Progress of Today and Tomorrow
February 20, 2022
Black History Month is important to celebrate; African-Americans have come a long way for their rights and for their history to be recognized. The term “history” and the black and white photos tend to make important moments in time, such as the civil rights movement in the 1950s, feel as if it happened further into the past than a few decades ago. It is important to realize this when taking a look at black history being made today. There are events in our history that affect today and there are black history legacies that have started very recently.
One big event was in 2008, Barack Obama was elected as the 44th President of the United States and the first African-American president. More recently, Kamala Harris became the first black vice president, elected in 2020. This was not Harris’ only “first”, she was also the first vice president to graduate from a historically black university and the first black American to be California’s Attorney General. While these firsts continue to happen in leadership positions in government, there is even more happening in between.
Many efforts have been made by the Biden-Harris Administration and the U.S. Department of Health and Human Services to improve health equity and outcomes that disproportionately impact black Americans. Some of these efforts included lowering or eliminating health insurance premiums for millions of lower- and middle-income black families, funding support and COVID-19 vaccines for underserved communities, and introducing more postpartum policies to protect vulnerable mothers. It is big news that such a powerful part of the U.S. government is making strides in helping these major issues, but there is still a long way to go.

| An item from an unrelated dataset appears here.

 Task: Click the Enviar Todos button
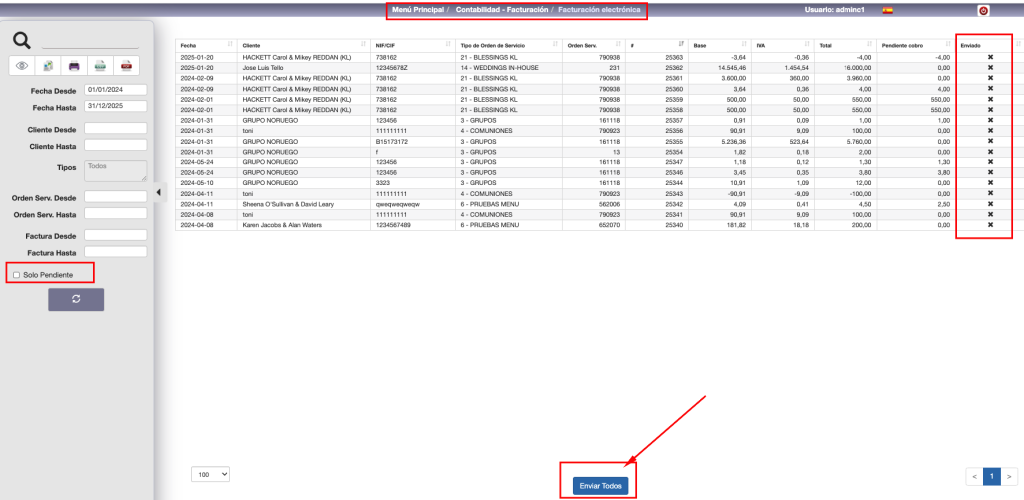point(601,486)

Topics such as voting rights, racial injustice, and critical race theory have been in recent news a lot lately. These subjects are far from new, though. The death of Trayvon Martin in 2012 and the acquittal of George Zimmerman the following year lead to the use of “Black Lives Matter” for the first time. The use and movement against police brutality grew more over the years, most notably in 2014 when Micheal Brown was fatally shot and more recently, Geoge Floyd in 2020. While these subjects have gained support and more discussion, they have also been met with push-back. But this is where effort starts and blooms; from activism to action. Fortunately, today’s social media platforms have given black Americans an outlet to speak, making it easier for ideas and action to take place. Activism leads to future action and future figures in power to help make black history. Along with celebrating more firsts, we should celebrate the first steps in the future of black history taking place today.